Crystal structure of honey bee hexamerin 70b at 3.2 Å resolution

M. Gondová

Faculty of Science, Masaryk University, Kotlářská 2, 611 37 Brno


Hexamerins are proteins related to hemocyanins but they lack the ability to bind copper ions and transport oxygen. Hexamerin is the most abundant protein in honey bee (Apis mellifera) larvae and pupae. It is produced by larval fat body and serves mainly as a storage of amino acids but there is an evidence that it may act also as a juvenile hormone-binding protein. There are four types of hexamerin genes in honey bees, termed hex70a, hex70b, hex70c and hex110, which differ in the structure and expression patterns. The Hex70b is a methionine-rich hexamerin and it may serve as a sulphur reserve for development toward the adult stage [1]. Here we present a crystal structure of honey bee Hex70b.
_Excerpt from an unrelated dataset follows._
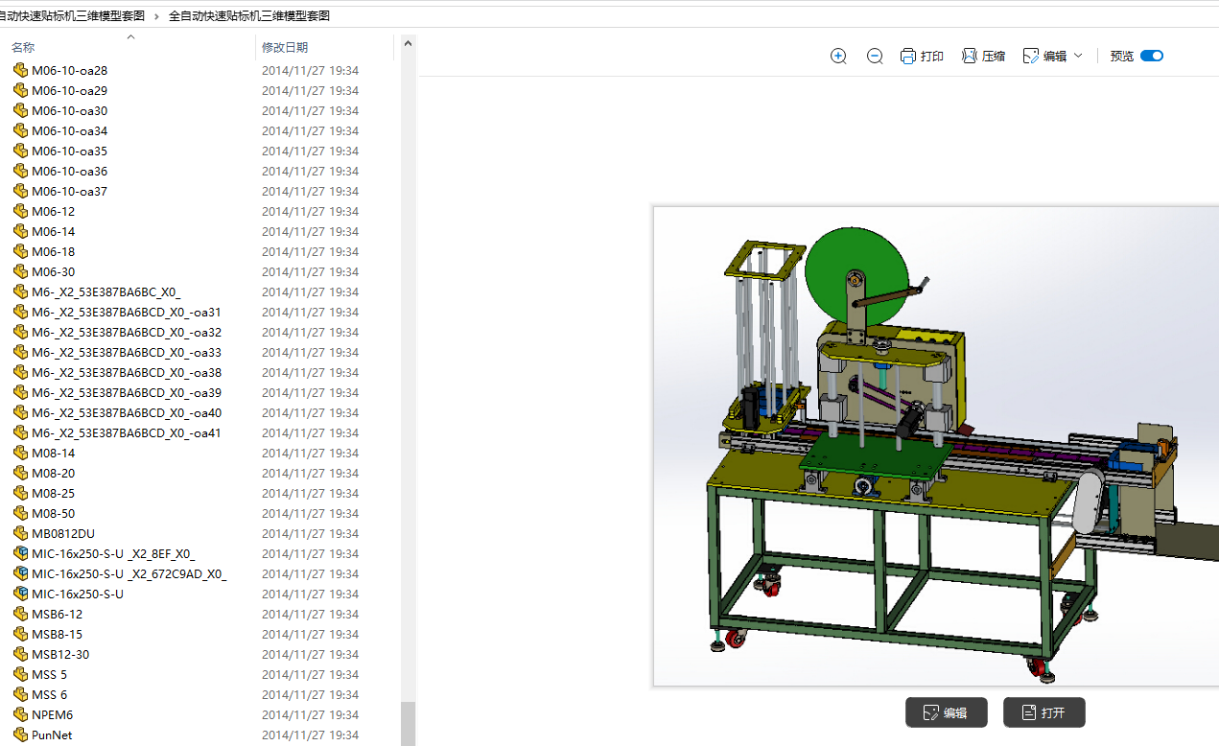Click the zoom in magnifier icon
Viewport: 1219px width, 746px height.
point(838,57)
Hex70b was purified from honey bee pupae and crystallized. The three-dimensional structure has been solved to 3.2 Å resolution using molecular replacement. The structure provides a basis for further studies of honey bee life cycle where participation of hexamerin is essential.


1.         Martins JR, et al. 2010. The four hexamerin genes in the honey bee: structure, molecular evolution and function deduced from expression patterns in queens, workers and drones. BMC Mol Biol. 11: 23.